---- MATERIAL PROVIDED
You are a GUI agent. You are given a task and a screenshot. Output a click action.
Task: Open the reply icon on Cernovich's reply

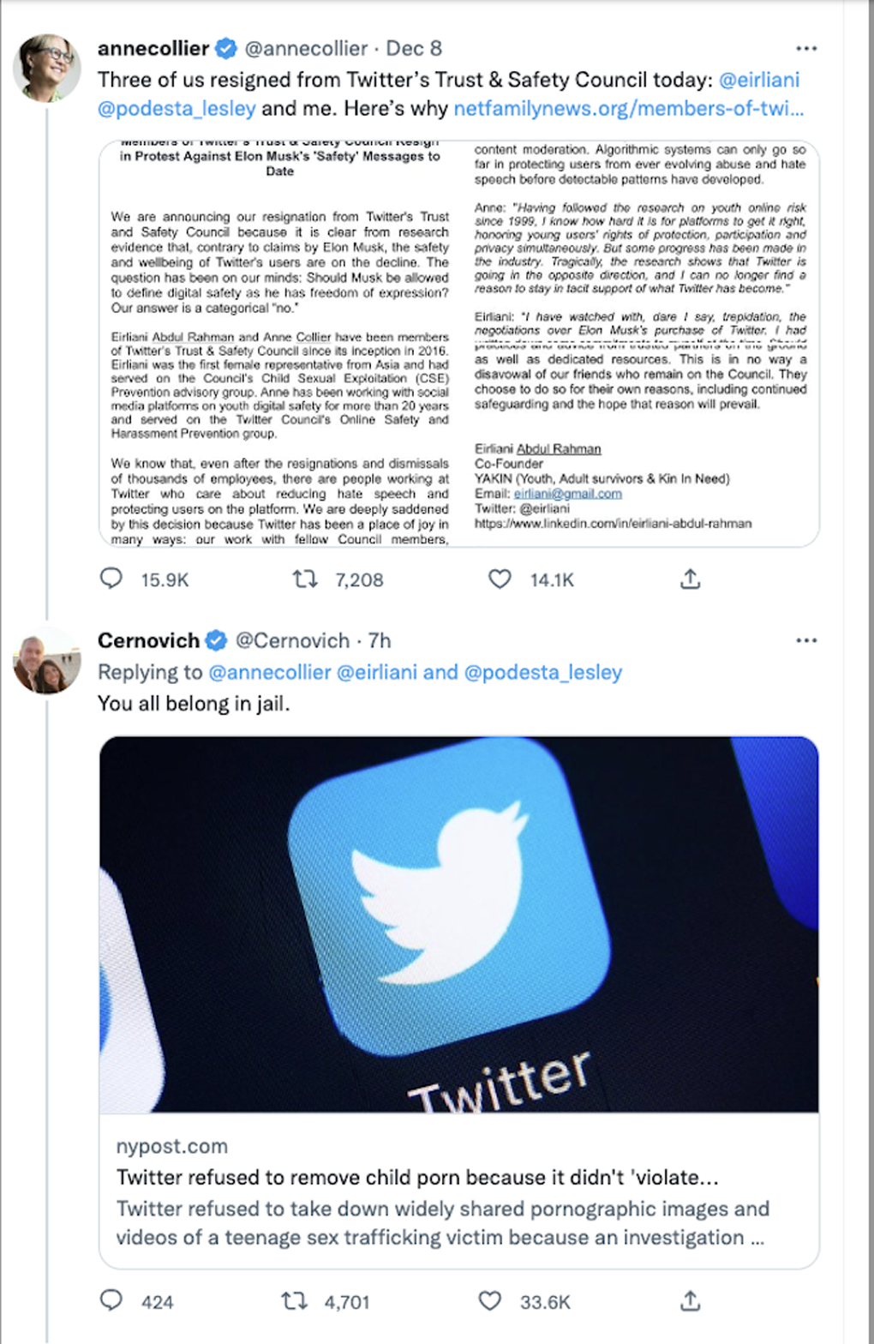pyautogui.click(x=111, y=1301)
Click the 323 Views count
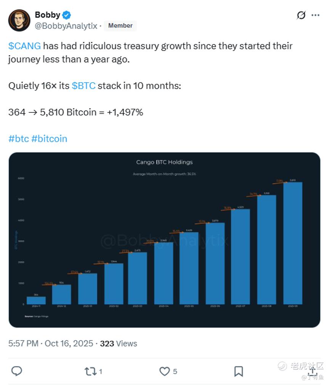330x385 pixels. (x=118, y=343)
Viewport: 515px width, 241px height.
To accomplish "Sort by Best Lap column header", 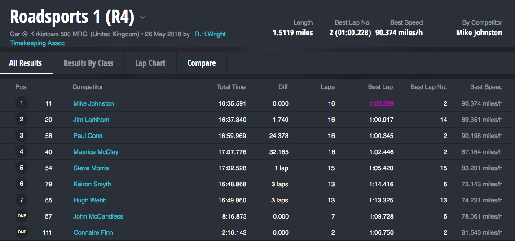I will click(x=380, y=87).
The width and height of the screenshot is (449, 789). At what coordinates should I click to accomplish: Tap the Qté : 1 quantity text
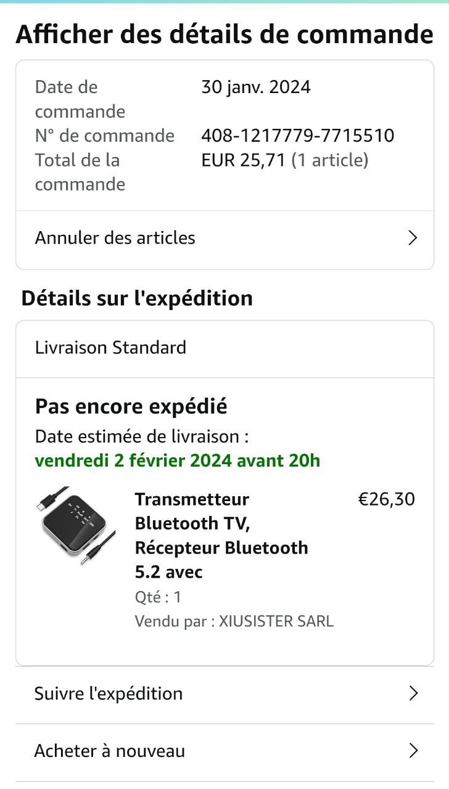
--------
SHORT PROBLEM - Pick out every line in the entries above that contains the word "height". Treat uppercase and lowercase as different.

TASK RESULT -
Viewport: 515px width, 241px height.
The width and height of the screenshot is (449, 789). At what coordinates should I click to accomplish: Tap the Qté : 1 quantity text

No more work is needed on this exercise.